THE RECORDS:
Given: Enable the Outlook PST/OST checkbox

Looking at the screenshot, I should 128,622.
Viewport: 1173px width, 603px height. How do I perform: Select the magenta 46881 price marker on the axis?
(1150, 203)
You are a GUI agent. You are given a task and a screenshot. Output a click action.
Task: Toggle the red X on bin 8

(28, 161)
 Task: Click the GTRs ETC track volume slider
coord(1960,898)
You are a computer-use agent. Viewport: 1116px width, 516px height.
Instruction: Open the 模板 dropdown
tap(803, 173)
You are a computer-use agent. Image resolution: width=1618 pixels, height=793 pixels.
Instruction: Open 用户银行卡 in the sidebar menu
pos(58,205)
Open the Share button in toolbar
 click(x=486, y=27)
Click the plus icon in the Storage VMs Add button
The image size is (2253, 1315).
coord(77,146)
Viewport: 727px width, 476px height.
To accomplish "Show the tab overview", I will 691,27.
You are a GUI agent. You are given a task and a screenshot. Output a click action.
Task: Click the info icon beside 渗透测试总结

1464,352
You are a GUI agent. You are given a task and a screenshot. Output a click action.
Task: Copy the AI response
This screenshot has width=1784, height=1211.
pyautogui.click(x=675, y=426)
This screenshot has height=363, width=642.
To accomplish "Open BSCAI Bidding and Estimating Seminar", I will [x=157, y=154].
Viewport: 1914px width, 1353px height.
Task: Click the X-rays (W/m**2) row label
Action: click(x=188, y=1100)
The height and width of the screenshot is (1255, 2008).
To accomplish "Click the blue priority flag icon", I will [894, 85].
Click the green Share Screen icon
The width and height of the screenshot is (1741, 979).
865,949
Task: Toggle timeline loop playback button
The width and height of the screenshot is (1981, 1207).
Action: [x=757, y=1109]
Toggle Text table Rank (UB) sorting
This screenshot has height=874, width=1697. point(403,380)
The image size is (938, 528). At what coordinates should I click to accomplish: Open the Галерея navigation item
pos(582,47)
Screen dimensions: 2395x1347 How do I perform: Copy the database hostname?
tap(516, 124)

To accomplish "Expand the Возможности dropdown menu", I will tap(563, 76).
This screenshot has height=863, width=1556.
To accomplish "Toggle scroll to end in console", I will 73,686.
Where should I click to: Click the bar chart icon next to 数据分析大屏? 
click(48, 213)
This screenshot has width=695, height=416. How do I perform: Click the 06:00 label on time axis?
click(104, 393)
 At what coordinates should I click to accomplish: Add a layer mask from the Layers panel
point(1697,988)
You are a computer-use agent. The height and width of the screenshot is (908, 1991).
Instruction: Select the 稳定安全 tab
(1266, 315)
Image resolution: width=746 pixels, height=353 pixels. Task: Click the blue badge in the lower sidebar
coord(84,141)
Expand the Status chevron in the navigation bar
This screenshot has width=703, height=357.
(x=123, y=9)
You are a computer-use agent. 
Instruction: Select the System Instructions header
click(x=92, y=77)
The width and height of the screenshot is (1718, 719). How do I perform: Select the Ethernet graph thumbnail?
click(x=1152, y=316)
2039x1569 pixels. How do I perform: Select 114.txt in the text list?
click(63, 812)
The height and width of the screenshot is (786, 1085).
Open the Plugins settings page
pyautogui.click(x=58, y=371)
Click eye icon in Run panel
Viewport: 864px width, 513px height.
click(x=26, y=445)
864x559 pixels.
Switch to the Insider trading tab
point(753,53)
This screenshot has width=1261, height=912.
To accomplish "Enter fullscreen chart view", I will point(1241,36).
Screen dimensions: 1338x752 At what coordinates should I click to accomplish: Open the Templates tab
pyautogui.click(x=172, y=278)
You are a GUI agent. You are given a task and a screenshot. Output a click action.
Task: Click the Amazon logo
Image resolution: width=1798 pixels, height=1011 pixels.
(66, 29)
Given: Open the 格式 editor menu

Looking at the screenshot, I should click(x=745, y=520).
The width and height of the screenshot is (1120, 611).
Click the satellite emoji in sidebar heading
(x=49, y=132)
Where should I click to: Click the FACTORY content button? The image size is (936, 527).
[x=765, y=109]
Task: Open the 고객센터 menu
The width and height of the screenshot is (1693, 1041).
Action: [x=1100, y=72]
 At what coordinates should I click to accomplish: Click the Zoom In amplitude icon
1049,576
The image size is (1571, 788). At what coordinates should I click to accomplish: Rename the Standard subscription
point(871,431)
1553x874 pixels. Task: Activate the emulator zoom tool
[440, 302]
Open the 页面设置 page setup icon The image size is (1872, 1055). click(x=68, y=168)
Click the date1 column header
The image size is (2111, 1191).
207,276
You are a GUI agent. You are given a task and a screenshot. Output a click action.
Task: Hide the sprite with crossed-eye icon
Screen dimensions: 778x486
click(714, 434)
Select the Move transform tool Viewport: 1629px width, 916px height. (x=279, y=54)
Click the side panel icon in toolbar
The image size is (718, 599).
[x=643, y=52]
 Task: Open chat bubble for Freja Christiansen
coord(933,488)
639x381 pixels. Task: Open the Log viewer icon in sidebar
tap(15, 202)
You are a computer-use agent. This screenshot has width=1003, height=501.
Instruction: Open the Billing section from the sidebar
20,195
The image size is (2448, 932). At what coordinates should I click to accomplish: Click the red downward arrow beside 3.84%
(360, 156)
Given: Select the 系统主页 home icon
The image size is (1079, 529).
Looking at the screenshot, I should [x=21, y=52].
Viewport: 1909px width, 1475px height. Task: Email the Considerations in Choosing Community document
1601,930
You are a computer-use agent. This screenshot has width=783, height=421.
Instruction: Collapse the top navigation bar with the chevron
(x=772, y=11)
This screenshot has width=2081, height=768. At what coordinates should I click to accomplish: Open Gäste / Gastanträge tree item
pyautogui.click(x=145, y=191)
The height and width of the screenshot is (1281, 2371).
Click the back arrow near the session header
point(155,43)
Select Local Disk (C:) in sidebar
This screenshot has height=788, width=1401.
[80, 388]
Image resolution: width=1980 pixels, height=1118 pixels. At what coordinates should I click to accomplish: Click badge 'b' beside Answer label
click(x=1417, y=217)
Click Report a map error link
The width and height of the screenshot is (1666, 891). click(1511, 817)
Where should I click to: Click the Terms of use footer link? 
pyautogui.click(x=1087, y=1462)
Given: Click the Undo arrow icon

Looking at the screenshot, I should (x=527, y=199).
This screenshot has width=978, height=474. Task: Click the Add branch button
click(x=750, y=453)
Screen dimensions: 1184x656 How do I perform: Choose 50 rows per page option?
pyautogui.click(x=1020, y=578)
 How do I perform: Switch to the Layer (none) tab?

PROBLEM REQUIREMENTS: Where in the entries does the word "computer" occur? Copy out each line that has it.

SOLUTION BELOW:
You are a computer-use agent. Viewport: 1116px width, 516px height.
You are a computer-use agent. Image resolution: width=1618 pixels, height=793 pixels.
You are a computer-use agent. The height and width of the screenshot is (908, 1991).
You are a computer-use agent. 
You are a computer-use agent. This screenshot has width=1003, height=501.
You are a computer-use agent. This screenshot has width=783, height=421.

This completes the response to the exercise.